WH says it’s “unfortunate” John Lewis won’t go to civil rights museum opening honoring John Lewis


Reps. John Lewis and Benny Thompson announced on Thursday that they won’t be attending the opening of a civil rights museum in Mississippi because they refuse to share the stage with President Donald Trump, who will also be in attendance.

“After careful consideration and conversations with church leaders, elected officials, civil rights activists and many citizens of our congressional districts, we have decided not to attend or participate in the opening of the Mississippi Civil Rights Museum,” Lewis (D-Ga.) and Thompson (D-Miss.) said in a joint statement. “President Trump’s attendance and his hurtful policies are an insult to the people portrayed in this civil rights museum.”

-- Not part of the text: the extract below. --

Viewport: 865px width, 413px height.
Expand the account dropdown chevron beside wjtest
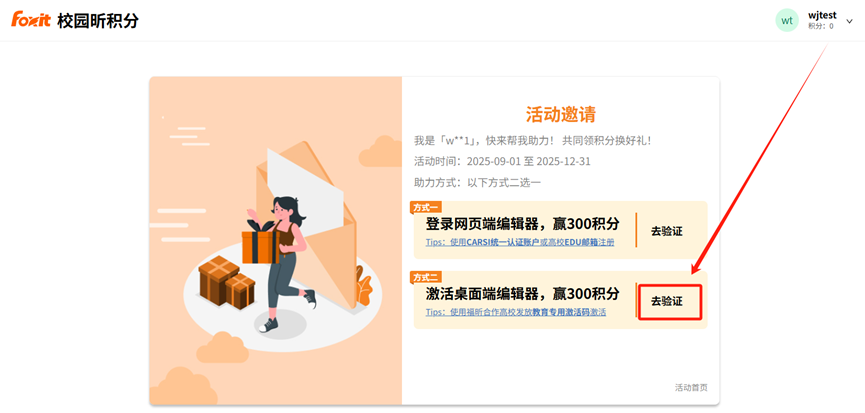coord(849,21)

In response, White House press secretary Sarah Huckabee Sanders said it’s “unfortunate” that Lewis and Thompson “wouldn’t join the president in honoring the incredible sacrifice civil rights leaders made to right the injustices in our history.”

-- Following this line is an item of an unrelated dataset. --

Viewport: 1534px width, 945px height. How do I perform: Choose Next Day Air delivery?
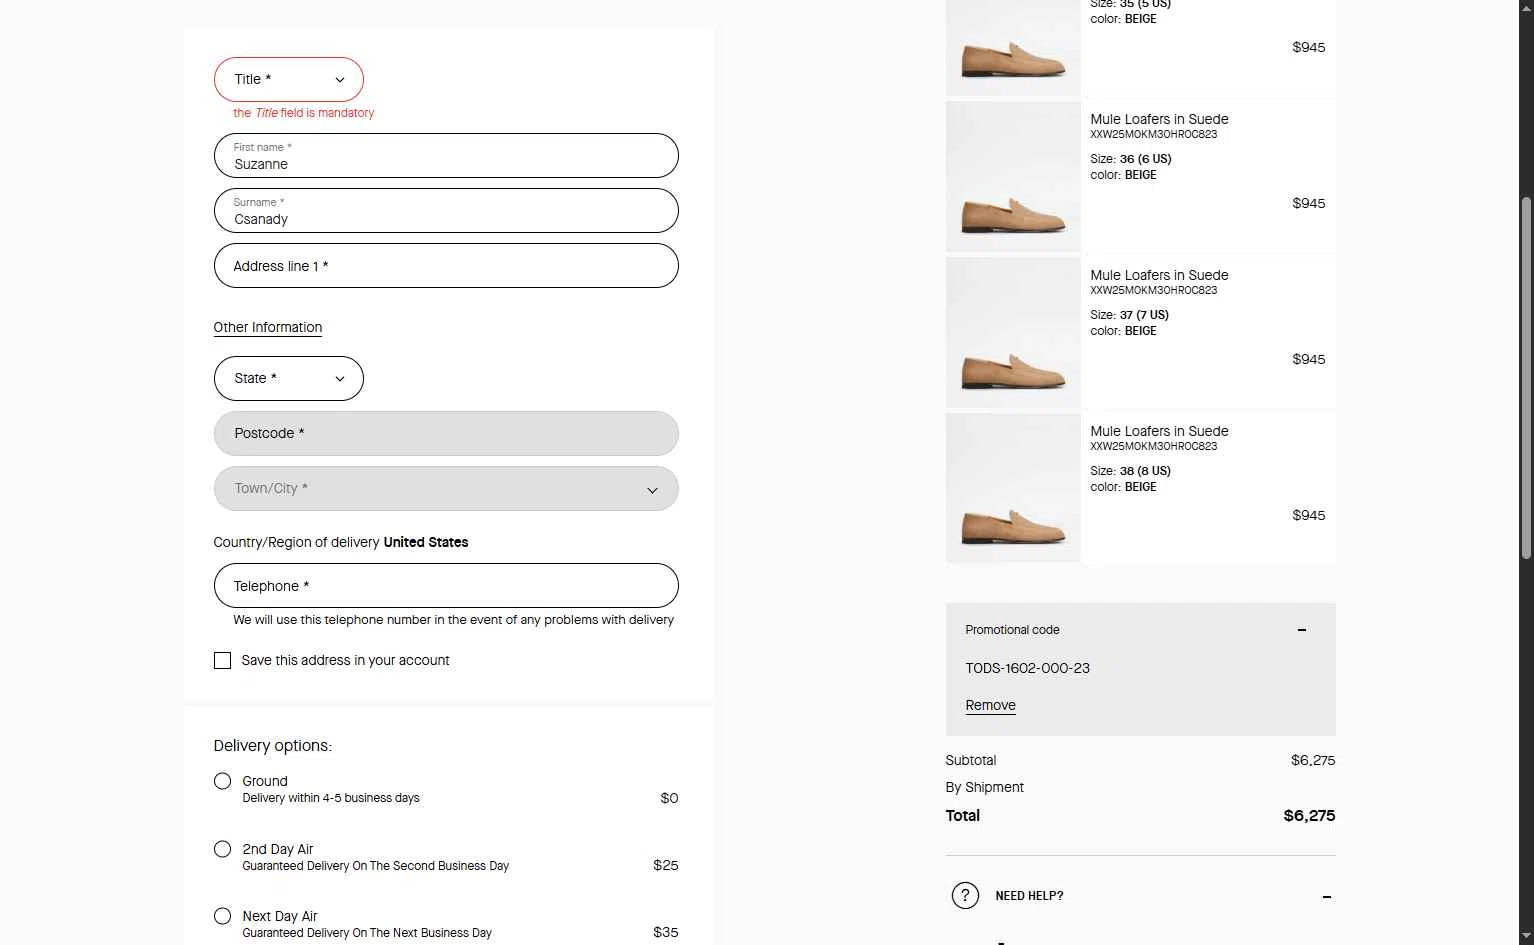click(x=222, y=916)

“The president hopes others will join him in recognizing that the movement was about removing barriers and unifying Americans of all backgrounds,” Sanders went on to say in the statement.

From the statement, it’s unclear whether Sanders realizes Lewis is a civil rights icon himself.

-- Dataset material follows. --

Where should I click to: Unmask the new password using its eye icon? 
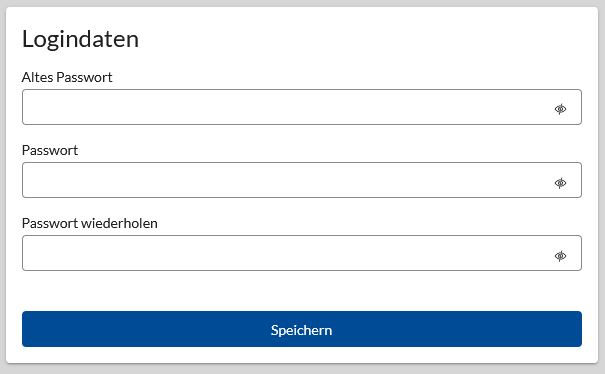click(x=560, y=183)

Lewis was not only a leader in the civil rights movement, he was one of the “big six” leaders who helped organize the famous March on Washington, where Martin Luther King Jr. delivered his famous “I Have a Dream” speech.

Lewis also helped organize the march from Selma to Montgomery, Alabama, and was beaten during one march in an event now known as “Bloody Sunday.”

The Congressional Black Caucus issued a statement calling Sanders’ comments “laughable.”

“It’s laughable that the White House is criticizing John Lewis and Bennie Thompson for not attending the opening of a civil rights museum that honors the sacrifice of ... wait ... John Lewis, Bennie Thompson and many others,” the CBC said in a statement.

“This White House is not serious about civil rights,” the CBC statement continued. “From dismantling the civil rights division in [the Department of Justice] to equating peaceful people who protested racism to Neo-nazis and white supremacists, they just don’t get it.”

This is not the first time the White House has feuded with Lewis.